### Working data
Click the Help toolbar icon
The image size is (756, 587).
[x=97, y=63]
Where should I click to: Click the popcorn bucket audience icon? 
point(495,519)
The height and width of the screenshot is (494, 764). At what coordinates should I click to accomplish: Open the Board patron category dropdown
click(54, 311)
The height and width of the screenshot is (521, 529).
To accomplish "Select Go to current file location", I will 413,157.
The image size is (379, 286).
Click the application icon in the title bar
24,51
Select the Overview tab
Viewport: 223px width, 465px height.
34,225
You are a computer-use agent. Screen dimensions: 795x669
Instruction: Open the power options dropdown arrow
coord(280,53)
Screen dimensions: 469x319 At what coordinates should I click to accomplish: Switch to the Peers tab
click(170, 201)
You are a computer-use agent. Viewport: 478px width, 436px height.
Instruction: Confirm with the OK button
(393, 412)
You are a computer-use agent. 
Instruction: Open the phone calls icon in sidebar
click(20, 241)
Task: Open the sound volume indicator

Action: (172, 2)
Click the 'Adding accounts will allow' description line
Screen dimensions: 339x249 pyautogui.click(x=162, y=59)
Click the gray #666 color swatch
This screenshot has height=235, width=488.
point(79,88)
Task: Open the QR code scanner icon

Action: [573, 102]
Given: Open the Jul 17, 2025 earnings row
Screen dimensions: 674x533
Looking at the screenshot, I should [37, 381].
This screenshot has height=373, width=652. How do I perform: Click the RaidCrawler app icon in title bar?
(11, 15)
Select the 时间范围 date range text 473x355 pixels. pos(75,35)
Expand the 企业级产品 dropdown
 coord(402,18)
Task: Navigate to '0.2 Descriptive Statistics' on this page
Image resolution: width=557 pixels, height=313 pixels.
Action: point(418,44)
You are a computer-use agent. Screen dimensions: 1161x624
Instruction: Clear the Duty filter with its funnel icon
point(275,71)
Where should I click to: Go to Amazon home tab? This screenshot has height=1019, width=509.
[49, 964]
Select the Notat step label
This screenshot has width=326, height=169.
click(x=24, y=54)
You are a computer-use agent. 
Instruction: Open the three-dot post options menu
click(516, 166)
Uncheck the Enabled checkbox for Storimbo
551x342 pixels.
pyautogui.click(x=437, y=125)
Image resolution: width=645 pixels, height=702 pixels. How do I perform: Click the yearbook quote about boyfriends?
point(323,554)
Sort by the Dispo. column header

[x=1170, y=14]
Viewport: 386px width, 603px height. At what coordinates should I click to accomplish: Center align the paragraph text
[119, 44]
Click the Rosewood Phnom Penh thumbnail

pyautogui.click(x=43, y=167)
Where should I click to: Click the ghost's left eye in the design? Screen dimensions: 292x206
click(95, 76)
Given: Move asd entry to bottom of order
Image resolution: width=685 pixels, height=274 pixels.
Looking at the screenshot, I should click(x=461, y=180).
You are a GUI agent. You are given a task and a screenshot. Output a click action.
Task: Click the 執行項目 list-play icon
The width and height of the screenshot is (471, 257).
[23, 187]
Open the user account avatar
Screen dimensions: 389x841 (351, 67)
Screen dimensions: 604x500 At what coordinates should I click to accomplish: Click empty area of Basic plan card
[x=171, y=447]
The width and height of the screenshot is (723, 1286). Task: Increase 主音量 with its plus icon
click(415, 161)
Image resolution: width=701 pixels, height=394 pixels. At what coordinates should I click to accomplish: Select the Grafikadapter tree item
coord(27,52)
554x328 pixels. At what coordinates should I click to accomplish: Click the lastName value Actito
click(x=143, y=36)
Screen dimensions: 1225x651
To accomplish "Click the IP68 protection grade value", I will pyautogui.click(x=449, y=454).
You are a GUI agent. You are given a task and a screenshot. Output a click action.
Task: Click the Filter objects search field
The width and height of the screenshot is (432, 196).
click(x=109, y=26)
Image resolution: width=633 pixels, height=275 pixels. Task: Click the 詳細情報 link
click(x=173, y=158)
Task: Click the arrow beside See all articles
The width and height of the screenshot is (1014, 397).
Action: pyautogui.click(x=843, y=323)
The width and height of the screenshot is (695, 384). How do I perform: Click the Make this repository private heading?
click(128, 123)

### What you need to do
Repeat the rows between the lines holding "Where should I click to: Click the ghost's" and "will pyautogui.click(x=449, y=454).", inclusive, swapping "ghost's" for "pumpkin's" and keeping everything else the same.

### Expected answer
Where should I click to: Click the pumpkin's left eye in the design? Screen dimensions: 292x206
click(95, 76)
Given: Move asd entry to bottom of order
Image resolution: width=685 pixels, height=274 pixels.
Looking at the screenshot, I should click(x=461, y=180).
You are a GUI agent. You are given a task and a screenshot. Output a click action.
Task: Click the 執行項目 list-play icon
The width and height of the screenshot is (471, 257).
[23, 187]
Open the user account avatar
Screen dimensions: 389x841 (351, 67)
Screen dimensions: 604x500 At what coordinates should I click to accomplish: Click empty area of Basic plan card
[x=171, y=447]
The width and height of the screenshot is (723, 1286). Task: Increase 主音量 with its plus icon
click(415, 161)
Image resolution: width=701 pixels, height=394 pixels. At what coordinates should I click to accomplish: Select the Grafikadapter tree item
coord(27,52)
554x328 pixels. At what coordinates should I click to accomplish: Click the lastName value Actito
click(x=143, y=36)
Screen dimensions: 1225x651
To accomplish "Click the IP68 protection grade value", I will pyautogui.click(x=449, y=454).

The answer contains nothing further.